Poorly immunogenic small molecules pose challenges for the production of clinically efficacious vaccines and antibodies. To address this, we generate an immunization platform derived from the immunogenic surface coat of the African trypanosome. Through sortase-based conjugation of the target molecules to the variant surface glycoprotein (VSG) of the trypanosome surface coat, we develop VSG-immunogen array by sortase tagging (VAST). VAST elicits antigen-specific memory B cells and antibodies in a murine model after deploying the poorly immunogenic molecule fentanyl as a proof of concept. We also develop a single-cell RNA sequencing (RNA-seq)-based computational method that synergizes with VAST to specifically identify memory B cell-encoded antibodies. All computationally selected antibodies bind to fentanyl with picomolar affinity. Moreover, these antibodies protect mice from fentanyl effects after passive immunization, demonstrating the ability of these two coupled technologies to elicit therapeutic antibodies to challenging immunogens.

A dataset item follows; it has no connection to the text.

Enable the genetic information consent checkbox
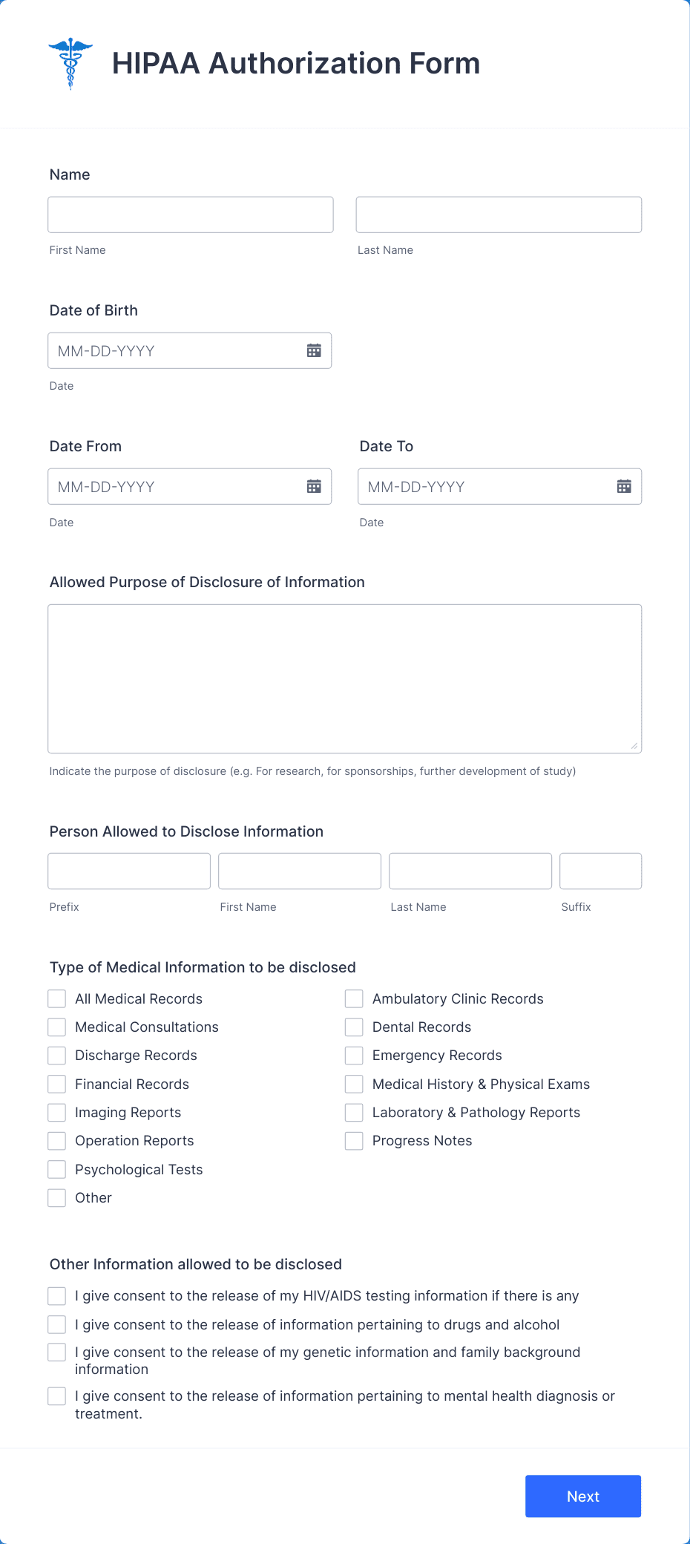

Copyright © 2023 The Authors. Published by Elsevier Inc. All rights reserved.

Declaration of interests G.T., C.E.S., F.N.P., and J.P.V. report being shareholders of Panosome GmbH and Hepione Therapeutics and having patents planned, pending, or issued broadly relevant to the work. C.E.S. and F.N.P. report being the managing directors of Panosome GmbH. S.K. reports being a shareholder of Panosome GmbH and Hepione Therapeutics. S.R. and K.U. report being employees of Panosome GmbH. P.V., K.U., M.v.S., J.P.Z., Y.K., A.S., A.K.M, A.B., and H.H. report having patents planned, pending, or issued broadly relevant to the work. M.P. and C.B. have patents pending related to fentanyl haptens, conjugates, and mAbs against fentanyl-like compounds.